--- Passage given ---
Evil is such a harsh word – very dominating and dark. And I wonder how many times we have reflected on what that phrase – Deliver us from evil actually means when we say it day by day and week by week. One of the hardest things when explaining the Baptism Service to the parents and godparents is also the question and response – Do you renounce evil? – I renounce evil. And I for one, usually hedge my bets a bit with an explanation akin to us wanting good and wholesome things for their child which is a bit of a cop out!

Both renouncing evil and being delivered from evil, suggest evil is around us day by day. Something we need to choose to turn away from and something we may need rescuing from or guiding away from. Our gospel reading also used evil in a day to day sense – counting the weeds as the children of the evil one and pointing out the ramifications of choosing the dark side rather than the light

Evil is pretty difficult to define – Evil is a broad term used to indicate a negative moral or ethical judgment, often used to describe intentional acts that are cruel, unjust, or selfish. Evil is usually contrasted with good, which describes intentional acts that are kind, just, or unselfish. Talking about evil and discerning good from evil as I am going to attempt this morning/evening – is actually pretty hazardous and here are a few of the reasons why:

  • Firstly: discerning good from evil isn’t always easy. Even for those of us who have been making this sort of judgement for years. In some cases it is very straightforward. However in others one person’s good may be another person’s evil. We are also probably better at discerning good from not so good – as saying something is evil is pretty hard
  •  A second hazardous point about discerning good from evil is that we have to make these judgements for ourselves and be capable of making these judgements for ourselves. Societies do not work well where one person is the arbitor of this power and others are unable to make free choices for themselves, or when leaders say one thing and do another. Likewise society doesn’t work well where there is no consensus on meeting the common good for all and everyone is out for themselves and dishonest to get their own way. We are reaping the downsides of both of these in our society today.
  • Whilst I am talking about society – there is another common theme about our young people – I want to explore. This is that we are not doing a particularly good job of teaching our young people the differences between right and wrong, between good and evil. This is very difficult because positive influences and values – making good judgements is clearly written into our current education system. What is happening is that this teaching is being over-ridden by the negative life experiences children have in their lives. If their experience of life does not match up with the values they are taught, it is not surprising that youngsters struggle to make judgements of this sort.
  • Another troublesome area in this murky ground of good from evil is in how to express ourselves. Stating that something or someone is evil (in our judgement) is not a good starting point for discussion. This is one of the reasons the Anglican Communion (and the Church of England in particular) is in such difficulty over all the gender and sexuality stuff. Whatever the rights and wrongs are of the debate – I am not going there! Condemnation is not a good starting point – however well-intentioned it is. That leaves the condemned feeling they will not be listened to even if they tried to express themselves. We are proud of our system of justice for this very reason, where we are viewed as innocent until we are proved guilty. Rather than being viewed as guilty before we are proved innocent.

--- Written task 1 ---
Print the part of the sermon on evil from "Evil is such" up to and including "of a cop out!".
--- Written task 2 ---
Carry on the sermon on evil from its last sentence.

--- Dataset ---
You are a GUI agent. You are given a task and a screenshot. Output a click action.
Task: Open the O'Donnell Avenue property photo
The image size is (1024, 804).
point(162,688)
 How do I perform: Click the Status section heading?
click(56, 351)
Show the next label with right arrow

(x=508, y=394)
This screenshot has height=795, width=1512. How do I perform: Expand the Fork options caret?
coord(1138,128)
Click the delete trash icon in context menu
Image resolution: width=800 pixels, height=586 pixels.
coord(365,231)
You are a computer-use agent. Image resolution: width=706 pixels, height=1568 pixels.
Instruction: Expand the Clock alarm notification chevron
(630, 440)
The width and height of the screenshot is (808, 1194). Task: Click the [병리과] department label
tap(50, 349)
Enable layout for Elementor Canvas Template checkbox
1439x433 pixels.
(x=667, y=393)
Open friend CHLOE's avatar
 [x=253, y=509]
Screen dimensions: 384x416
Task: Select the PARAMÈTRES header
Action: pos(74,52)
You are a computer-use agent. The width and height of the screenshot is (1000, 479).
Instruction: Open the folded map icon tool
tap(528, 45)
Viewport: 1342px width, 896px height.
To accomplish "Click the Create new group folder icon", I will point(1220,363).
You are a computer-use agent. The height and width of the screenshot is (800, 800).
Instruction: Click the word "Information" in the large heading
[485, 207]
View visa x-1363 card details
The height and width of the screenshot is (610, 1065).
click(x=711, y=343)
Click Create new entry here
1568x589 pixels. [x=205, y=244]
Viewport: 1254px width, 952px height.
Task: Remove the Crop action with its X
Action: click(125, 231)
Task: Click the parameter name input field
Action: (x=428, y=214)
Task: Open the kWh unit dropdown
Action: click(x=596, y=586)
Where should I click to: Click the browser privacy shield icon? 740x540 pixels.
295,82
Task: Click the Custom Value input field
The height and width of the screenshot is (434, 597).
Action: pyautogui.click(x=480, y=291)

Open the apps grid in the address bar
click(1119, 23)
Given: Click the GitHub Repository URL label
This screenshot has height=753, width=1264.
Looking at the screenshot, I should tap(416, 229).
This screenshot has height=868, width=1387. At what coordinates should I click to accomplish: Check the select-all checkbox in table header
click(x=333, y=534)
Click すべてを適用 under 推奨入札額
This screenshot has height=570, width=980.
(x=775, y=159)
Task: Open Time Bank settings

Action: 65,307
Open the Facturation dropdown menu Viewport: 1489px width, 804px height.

--- Output 1 ---
Evil is such a harsh word – very dominating and dark. And I wonder how many times we have reflected on what that phrase – Deliver us from evil actually means when we say it day by day and week by week. One of the hardest things when explaining the Baptism Service to the parents and godparents is also the question and response – Do you renounce evil? – I renounce evil. And I for one, usually hedge my bets a bit with an explanation akin to us wanting good and wholesome things for their child which is a bit of a cop out!

--- Output 2 ---
  • The final complication I want to touch on in good/evil debate. I am sorry if I am making this whole question of good and evil more difficult this morning/evening. Is the reality that we are called to love our neighbour (and not to condemn them!). Obviously, the Christian life involves some self-discipline using judgements for ourselves about ourselves and about our own choices and life experiences is fair enough. This is the basis of seeking God’s forgiveness for the things we do wrong. It’s a healthy and wholesome thing to do and it should be between us and God. Sometimes a third party – trusted friend, soul friend can be helpful in getting us back on track. However we need to be very wary, and very, very discerning over the temptations of using our powers of judgement on others. Frankly judging others is not going to get us very far in introducing our God of love and in loving people into the kingdom. Someone shouting on the street corner – that we are all sinners or someone naming our sins to us is pretty uncomfortable. Pointing out the depths of wickedness is not going to encourage people into our church. We have I hope earnestly got beyond burning heretics at the stake. Throwing the first of many stones. Sometimes when we do this, we are just as guilty or even more guilty of whatever it is that has got us stirred up!

Jesus didn’t behave like this with people, he started by building up relationships with people – the marginalised and the lowest of the low. Those who would have been branded as evil in his day. He respected them and cherished them as individuals – he didn’t condone their previous actions or collude with them. He welcomed them, accepted them and loved them and we should model our general behaviour on his example. And remember we want people to experience the love of God through our words, actions and attitudes, and not our fallibilities and human limitations

Being loving is definitely the choice for most circumstances, but there are just a few occasions when we may need to go further in helping others in their discernment of good and evil. And this is in the tricky area of those with whom we have close relationship. When we are faced with the dilemma of such a person, making choices we know deep within are not good for them. We too need to follow Jesus’ path by not condoning or colluding, but loving them despite themselves and praying for them. And being there I suspect to help pick up the pieces. Just as they would help us when we are the ones making the dubious choices. My view is that this should be the exceptional case and not the rule. Based on the truth that we are not always right about everything, and this kind of action should be based on prayer for that person and there be a sense of God’s presence in our heart for them. Love needs to be the basis of our actions and not our own purposes and desires.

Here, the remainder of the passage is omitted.